(Dataset records)
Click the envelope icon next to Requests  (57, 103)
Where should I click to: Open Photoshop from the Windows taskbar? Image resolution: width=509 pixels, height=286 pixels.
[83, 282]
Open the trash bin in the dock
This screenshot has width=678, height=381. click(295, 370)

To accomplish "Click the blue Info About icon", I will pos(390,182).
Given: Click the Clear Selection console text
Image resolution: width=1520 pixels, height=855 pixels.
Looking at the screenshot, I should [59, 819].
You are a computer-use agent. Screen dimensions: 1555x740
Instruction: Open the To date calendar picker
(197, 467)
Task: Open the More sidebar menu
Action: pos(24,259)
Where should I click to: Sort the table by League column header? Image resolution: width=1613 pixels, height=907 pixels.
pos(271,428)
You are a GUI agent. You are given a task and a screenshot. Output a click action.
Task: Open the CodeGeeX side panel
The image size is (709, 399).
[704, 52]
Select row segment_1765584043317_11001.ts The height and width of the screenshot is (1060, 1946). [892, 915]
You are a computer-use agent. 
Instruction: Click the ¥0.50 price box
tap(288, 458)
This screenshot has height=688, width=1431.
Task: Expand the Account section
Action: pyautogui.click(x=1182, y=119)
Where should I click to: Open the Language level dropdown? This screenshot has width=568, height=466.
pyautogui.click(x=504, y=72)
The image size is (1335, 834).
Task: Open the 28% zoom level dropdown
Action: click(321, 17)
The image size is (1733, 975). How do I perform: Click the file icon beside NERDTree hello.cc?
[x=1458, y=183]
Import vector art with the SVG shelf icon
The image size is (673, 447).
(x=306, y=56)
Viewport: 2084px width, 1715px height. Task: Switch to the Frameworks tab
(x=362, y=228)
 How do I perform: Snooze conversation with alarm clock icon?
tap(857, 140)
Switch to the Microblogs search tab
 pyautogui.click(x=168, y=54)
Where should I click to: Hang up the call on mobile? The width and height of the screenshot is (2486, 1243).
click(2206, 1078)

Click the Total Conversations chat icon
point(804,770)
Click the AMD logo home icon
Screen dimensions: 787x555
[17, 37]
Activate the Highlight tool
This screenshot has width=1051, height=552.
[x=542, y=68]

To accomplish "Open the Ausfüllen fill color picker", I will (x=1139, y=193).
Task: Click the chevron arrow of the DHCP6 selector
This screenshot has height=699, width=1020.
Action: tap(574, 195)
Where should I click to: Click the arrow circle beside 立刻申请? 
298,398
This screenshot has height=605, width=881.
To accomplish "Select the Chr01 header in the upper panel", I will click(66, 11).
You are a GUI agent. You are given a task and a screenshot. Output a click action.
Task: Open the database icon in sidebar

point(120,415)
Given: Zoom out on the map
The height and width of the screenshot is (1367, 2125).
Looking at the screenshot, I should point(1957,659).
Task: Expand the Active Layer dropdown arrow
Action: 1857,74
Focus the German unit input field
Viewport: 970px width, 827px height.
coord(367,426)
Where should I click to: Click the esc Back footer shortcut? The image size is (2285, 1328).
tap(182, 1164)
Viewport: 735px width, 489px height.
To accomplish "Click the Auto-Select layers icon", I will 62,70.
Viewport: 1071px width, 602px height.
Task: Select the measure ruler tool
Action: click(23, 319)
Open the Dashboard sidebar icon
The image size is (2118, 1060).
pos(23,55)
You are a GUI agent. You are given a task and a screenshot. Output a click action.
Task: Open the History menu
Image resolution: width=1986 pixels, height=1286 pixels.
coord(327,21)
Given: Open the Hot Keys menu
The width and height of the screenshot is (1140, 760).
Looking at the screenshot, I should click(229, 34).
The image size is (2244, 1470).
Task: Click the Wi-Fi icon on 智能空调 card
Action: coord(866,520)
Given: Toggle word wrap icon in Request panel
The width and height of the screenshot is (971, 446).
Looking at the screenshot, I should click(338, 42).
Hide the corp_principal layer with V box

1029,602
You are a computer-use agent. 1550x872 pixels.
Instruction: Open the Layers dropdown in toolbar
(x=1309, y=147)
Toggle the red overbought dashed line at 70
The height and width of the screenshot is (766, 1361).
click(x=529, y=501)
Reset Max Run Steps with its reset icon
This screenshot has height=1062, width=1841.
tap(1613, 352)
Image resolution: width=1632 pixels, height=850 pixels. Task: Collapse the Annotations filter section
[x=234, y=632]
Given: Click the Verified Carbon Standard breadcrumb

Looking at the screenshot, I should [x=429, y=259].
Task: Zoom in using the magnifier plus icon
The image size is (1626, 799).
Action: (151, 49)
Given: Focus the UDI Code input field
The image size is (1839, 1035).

» **Work to be completed**: Give all of the entries again, exactly.

» **Output for this exercise**:
Click the envelope icon next to Requests  (57, 103)
Where should I click to: Open Photoshop from the Windows taskbar? Image resolution: width=509 pixels, height=286 pixels.
[83, 282]
Open the trash bin in the dock
This screenshot has width=678, height=381. click(295, 370)

To accomplish "Click the blue Info About icon", I will pos(390,182).
Given: Click the Clear Selection console text
Image resolution: width=1520 pixels, height=855 pixels.
Looking at the screenshot, I should [59, 819].
You are a computer-use agent. Screen dimensions: 1555x740
Instruction: Open the To date calendar picker
(197, 467)
Task: Open the More sidebar menu
Action: pos(24,259)
Where should I click to: Sort the table by League column header? Image resolution: width=1613 pixels, height=907 pixels.
pos(271,428)
You are a GUI agent. You are given a task and a screenshot. Output a click action.
Task: Open the CodeGeeX side panel
The image size is (709, 399).
[704, 52]
Select row segment_1765584043317_11001.ts The height and width of the screenshot is (1060, 1946). [892, 915]
You are a computer-use agent. 
Instruction: Click the ¥0.50 price box
tap(288, 458)
This screenshot has height=688, width=1431.
Task: Expand the Account section
Action: pyautogui.click(x=1182, y=119)
Where should I click to: Open the Language level dropdown? This screenshot has width=568, height=466.
pyautogui.click(x=504, y=72)
The image size is (1335, 834).
Task: Open the 28% zoom level dropdown
Action: click(321, 17)
The image size is (1733, 975). How do I perform: Click the file icon beside NERDTree hello.cc?
[x=1458, y=183]
Import vector art with the SVG shelf icon
The image size is (673, 447).
(x=306, y=56)
Viewport: 2084px width, 1715px height. Task: Switch to the Frameworks tab
(x=362, y=228)
 How do I perform: Snooze conversation with alarm clock icon?
tap(857, 140)
Switch to the Microblogs search tab
 pyautogui.click(x=168, y=54)
Where should I click to: Hang up the call on mobile? The width and height of the screenshot is (2486, 1243).
click(2206, 1078)

Click the Total Conversations chat icon
point(804,770)
Click the AMD logo home icon
Screen dimensions: 787x555
[17, 37]
Activate the Highlight tool
This screenshot has width=1051, height=552.
[x=542, y=68]

To accomplish "Open the Ausfüllen fill color picker", I will (x=1139, y=193).
Task: Click the chevron arrow of the DHCP6 selector
This screenshot has height=699, width=1020.
Action: tap(574, 195)
Where should I click to: Click the arrow circle beside 立刻申请? 
298,398
This screenshot has height=605, width=881.
To accomplish "Select the Chr01 header in the upper panel", I will click(66, 11).
You are a GUI agent. You are given a task and a screenshot. Output a click action.
Task: Open the database icon in sidebar

point(120,415)
Given: Zoom out on the map
The height and width of the screenshot is (1367, 2125).
Looking at the screenshot, I should point(1957,659).
Task: Expand the Active Layer dropdown arrow
Action: 1857,74
Focus the German unit input field
Viewport: 970px width, 827px height.
coord(367,426)
Where should I click to: Click the esc Back footer shortcut? The image size is (2285, 1328).
tap(182, 1164)
Viewport: 735px width, 489px height.
To accomplish "Click the Auto-Select layers icon", I will 62,70.
Viewport: 1071px width, 602px height.
Task: Select the measure ruler tool
Action: click(23, 319)
Open the Dashboard sidebar icon
The image size is (2118, 1060).
pos(23,55)
You are a GUI agent. You are given a task and a screenshot. Output a click action.
Task: Open the History menu
Image resolution: width=1986 pixels, height=1286 pixels.
coord(327,21)
Given: Open the Hot Keys menu
The width and height of the screenshot is (1140, 760).
Looking at the screenshot, I should click(229, 34).
The image size is (2244, 1470).
Task: Click the Wi-Fi icon on 智能空调 card
Action: coord(866,520)
Given: Toggle word wrap icon in Request panel
The width and height of the screenshot is (971, 446).
Looking at the screenshot, I should click(338, 42).
Hide the corp_principal layer with V box

1029,602
You are a computer-use agent. 1550x872 pixels.
Instruction: Open the Layers dropdown in toolbar
(x=1309, y=147)
Toggle the red overbought dashed line at 70
The height and width of the screenshot is (766, 1361).
click(x=529, y=501)
Reset Max Run Steps with its reset icon
This screenshot has height=1062, width=1841.
tap(1613, 352)
Image resolution: width=1632 pixels, height=850 pixels. Task: Collapse the Annotations filter section
[x=234, y=632]
Given: Click the Verified Carbon Standard breadcrumb

Looking at the screenshot, I should [x=429, y=259].
Task: Zoom in using the magnifier plus icon
The image size is (1626, 799).
Action: (151, 49)
Given: Focus the UDI Code input field
The image size is (1839, 1035).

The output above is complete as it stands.